• **How to complete this task**:
Copy verbatim the block of lines in the entries below whose first line contains "The image size is (859, 241)." and whose last line contains "You are a computer-use agent. This". Leave out all other lines.

(Given information Opens)

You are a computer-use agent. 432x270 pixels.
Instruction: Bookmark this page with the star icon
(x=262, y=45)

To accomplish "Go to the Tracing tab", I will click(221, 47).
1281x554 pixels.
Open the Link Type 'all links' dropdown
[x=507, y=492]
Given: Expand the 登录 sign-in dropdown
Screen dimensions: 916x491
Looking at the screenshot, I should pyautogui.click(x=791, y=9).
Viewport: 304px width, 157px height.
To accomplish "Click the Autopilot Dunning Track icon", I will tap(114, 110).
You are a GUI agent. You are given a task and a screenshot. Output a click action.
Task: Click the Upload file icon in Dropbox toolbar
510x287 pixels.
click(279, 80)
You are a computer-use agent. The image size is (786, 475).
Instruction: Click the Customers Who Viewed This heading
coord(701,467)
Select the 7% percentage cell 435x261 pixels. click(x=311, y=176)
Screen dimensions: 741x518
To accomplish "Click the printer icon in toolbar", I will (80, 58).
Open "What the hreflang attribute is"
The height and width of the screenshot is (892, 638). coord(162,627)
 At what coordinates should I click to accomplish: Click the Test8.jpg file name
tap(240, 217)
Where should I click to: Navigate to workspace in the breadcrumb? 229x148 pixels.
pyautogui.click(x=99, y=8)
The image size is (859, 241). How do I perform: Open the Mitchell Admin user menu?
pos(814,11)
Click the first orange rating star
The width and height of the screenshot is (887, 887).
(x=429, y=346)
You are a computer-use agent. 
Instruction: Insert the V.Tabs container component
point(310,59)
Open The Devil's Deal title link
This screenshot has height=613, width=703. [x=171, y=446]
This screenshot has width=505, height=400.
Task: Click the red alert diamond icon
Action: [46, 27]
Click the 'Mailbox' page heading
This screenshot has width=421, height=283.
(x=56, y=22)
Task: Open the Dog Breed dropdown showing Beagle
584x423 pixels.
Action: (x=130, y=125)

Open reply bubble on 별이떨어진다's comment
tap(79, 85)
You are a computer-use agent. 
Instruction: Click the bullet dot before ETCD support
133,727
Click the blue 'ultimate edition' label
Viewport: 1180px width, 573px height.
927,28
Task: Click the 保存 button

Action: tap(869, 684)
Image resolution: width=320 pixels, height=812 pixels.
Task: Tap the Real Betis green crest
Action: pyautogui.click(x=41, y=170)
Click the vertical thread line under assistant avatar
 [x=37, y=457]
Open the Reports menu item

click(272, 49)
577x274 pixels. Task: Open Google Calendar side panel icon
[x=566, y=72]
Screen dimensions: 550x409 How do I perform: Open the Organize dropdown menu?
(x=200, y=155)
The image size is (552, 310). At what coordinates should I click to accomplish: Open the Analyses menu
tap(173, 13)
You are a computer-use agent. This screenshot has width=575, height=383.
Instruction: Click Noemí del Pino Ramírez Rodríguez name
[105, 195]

(Given information Closes)

• **Result of the task**:
The image size is (859, 241). How do I perform: Open the Mitchell Admin user menu?
pos(814,11)
Click the first orange rating star
The width and height of the screenshot is (887, 887).
(x=429, y=346)
You are a computer-use agent. 
Instruction: Insert the V.Tabs container component
point(310,59)
Open The Devil's Deal title link
This screenshot has height=613, width=703. [x=171, y=446]
This screenshot has width=505, height=400.
Task: Click the red alert diamond icon
Action: [46, 27]
Click the 'Mailbox' page heading
This screenshot has width=421, height=283.
(x=56, y=22)
Task: Open the Dog Breed dropdown showing Beagle
584x423 pixels.
Action: (x=130, y=125)

Open reply bubble on 별이떨어진다's comment
tap(79, 85)
You are a computer-use agent. 
Instruction: Click the bullet dot before ETCD support
133,727
Click the blue 'ultimate edition' label
Viewport: 1180px width, 573px height.
927,28
Task: Click the 保存 button

Action: tap(869, 684)
Image resolution: width=320 pixels, height=812 pixels.
Task: Tap the Real Betis green crest
Action: pyautogui.click(x=41, y=170)
Click the vertical thread line under assistant avatar
 [x=37, y=457]
Open the Reports menu item

click(272, 49)
577x274 pixels. Task: Open Google Calendar side panel icon
[x=566, y=72]
Screen dimensions: 550x409 How do I perform: Open the Organize dropdown menu?
(x=200, y=155)
The image size is (552, 310). At what coordinates should I click to accomplish: Open the Analyses menu
tap(173, 13)
You are a computer-use agent. This screenshot has width=575, height=383.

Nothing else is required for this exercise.